Skip to content

EPUB export of AZW3/MOBI: resolve TOC fragments and write embedded font assets#23

Open
Imaclean74 wants to merge 1 commit into
zacharydenton:masterfrom
Imaclean74:feat/epub-resolve-toc-and-fonts
Open

EPUB export of AZW3/MOBI: resolve TOC fragments and write embedded font assets#23
Imaclean74 wants to merge 1 commit into
zacharydenton:masterfrom
Imaclean74:feat/epub-resolve-toc-and-fonts

Conversation

@Imaclean74

Copy link
Copy Markdown
Contributor

Closes #22.

Summary

Two narrowly-scoped fixes to EpubExporter that turn currently-broken
output into correct EPUBs for AZW3 / MOBI books with fine-grained NCX
indexes and for any book with embedded fonts.

TOC fragment resolution (AZW3 / MOBI)

AZW3 / MOBI importers leave TOC entries with bare chapter hrefs at open
time; the #fileposN / #aid-XXXX fragment is filled in by
Book::resolve_toc. The exporter currently generates the NCX before
calling that, so every TOC entry within a single source chapter
collapsed onto the same partNNNN.html href.

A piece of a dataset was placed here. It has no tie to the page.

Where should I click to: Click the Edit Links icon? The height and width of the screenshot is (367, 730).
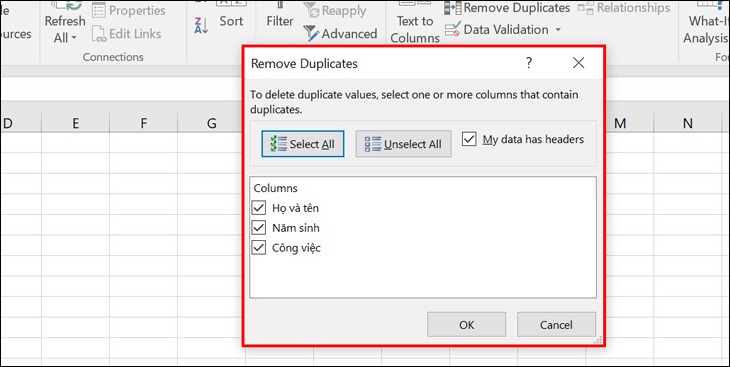[x=99, y=34]
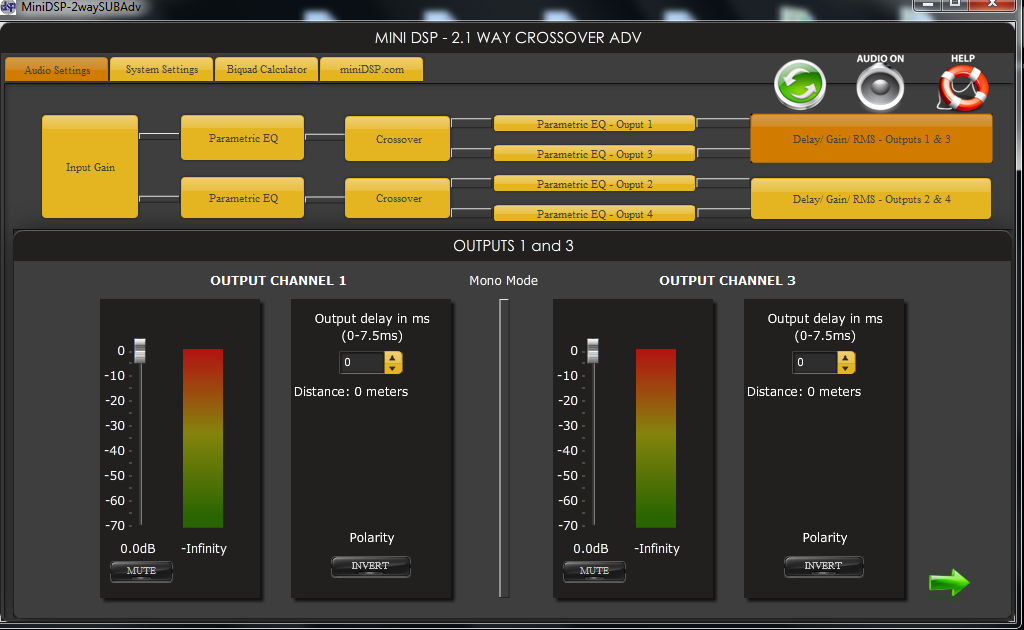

Both export_raw and export_normalized now call book.resolve_toc()
before generating the NCX. EPUB importers don't need this (their TOC is
already resolved by the importer), so the call is a no-op for that
backend.

Font writing in normalized export

export_normalized writes assets from NormalizedContent::assets,
which only contains resources referenced from the IR DOM. Embedded
fonts are typically referenced from CSS @font-face rules and never
make it into the normalized asset list. The exporter now snapshots
book.list_assets() before normalization and, after writing the
normalized assets, enumerates every fonts/* path that wasn't already
covered — adding both an OPF manifest entry and a ZIP entry for each.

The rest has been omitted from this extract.